• DATA FOR PROCESSING

-- Opening Marker --

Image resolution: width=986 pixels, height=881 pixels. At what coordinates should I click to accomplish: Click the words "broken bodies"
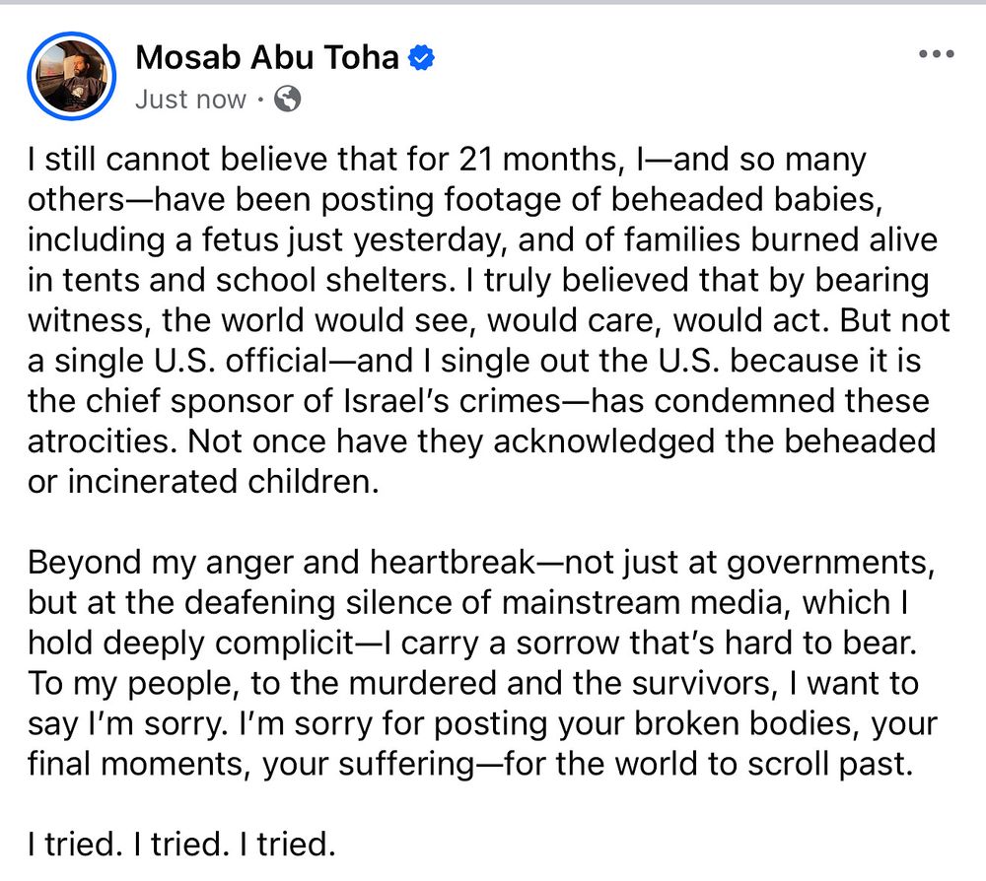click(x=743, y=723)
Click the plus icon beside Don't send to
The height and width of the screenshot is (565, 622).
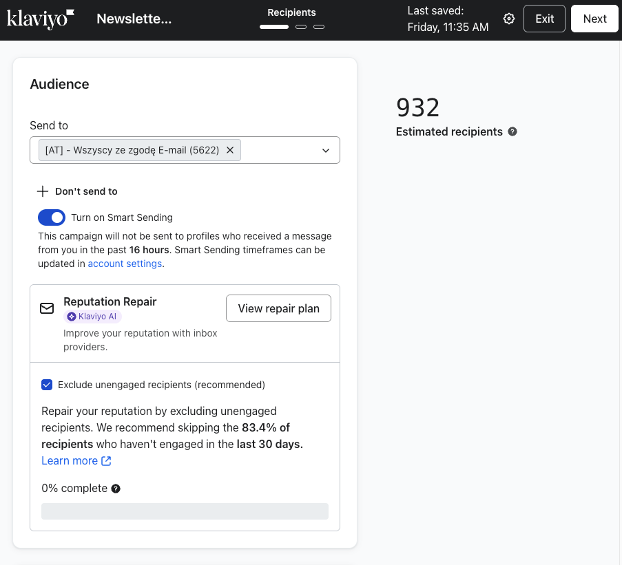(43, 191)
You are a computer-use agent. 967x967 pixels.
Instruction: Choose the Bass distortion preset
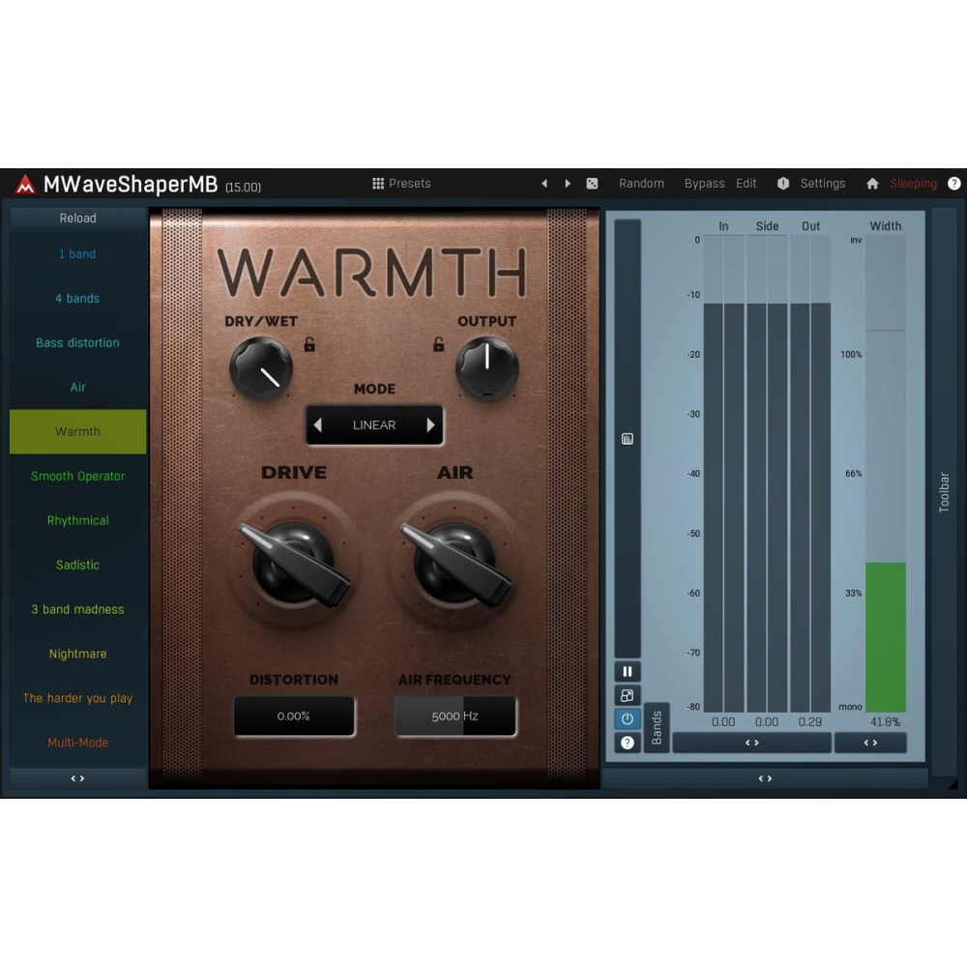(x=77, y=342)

-- Closing Marker --
-- Opening Marker --

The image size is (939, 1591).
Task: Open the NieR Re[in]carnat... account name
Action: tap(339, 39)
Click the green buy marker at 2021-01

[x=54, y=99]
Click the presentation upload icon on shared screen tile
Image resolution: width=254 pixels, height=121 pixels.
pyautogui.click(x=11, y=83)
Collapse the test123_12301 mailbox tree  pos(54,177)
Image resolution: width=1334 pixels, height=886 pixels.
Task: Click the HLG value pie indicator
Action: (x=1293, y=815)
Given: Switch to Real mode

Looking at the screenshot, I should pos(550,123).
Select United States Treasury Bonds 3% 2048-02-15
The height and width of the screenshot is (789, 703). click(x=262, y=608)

-- Closing Marker --
-- Opening Marker --

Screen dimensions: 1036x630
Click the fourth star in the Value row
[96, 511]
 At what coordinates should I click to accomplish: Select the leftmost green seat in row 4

-- Closing Marker --

• WORK ITEM
Wherever the word "icon" appears in the listing, copy the line that holds it.

• OUTPUT FOR THIS EXERCISE
Click the plus icon beside Don't send to
Click the presentation upload icon on shared screen tile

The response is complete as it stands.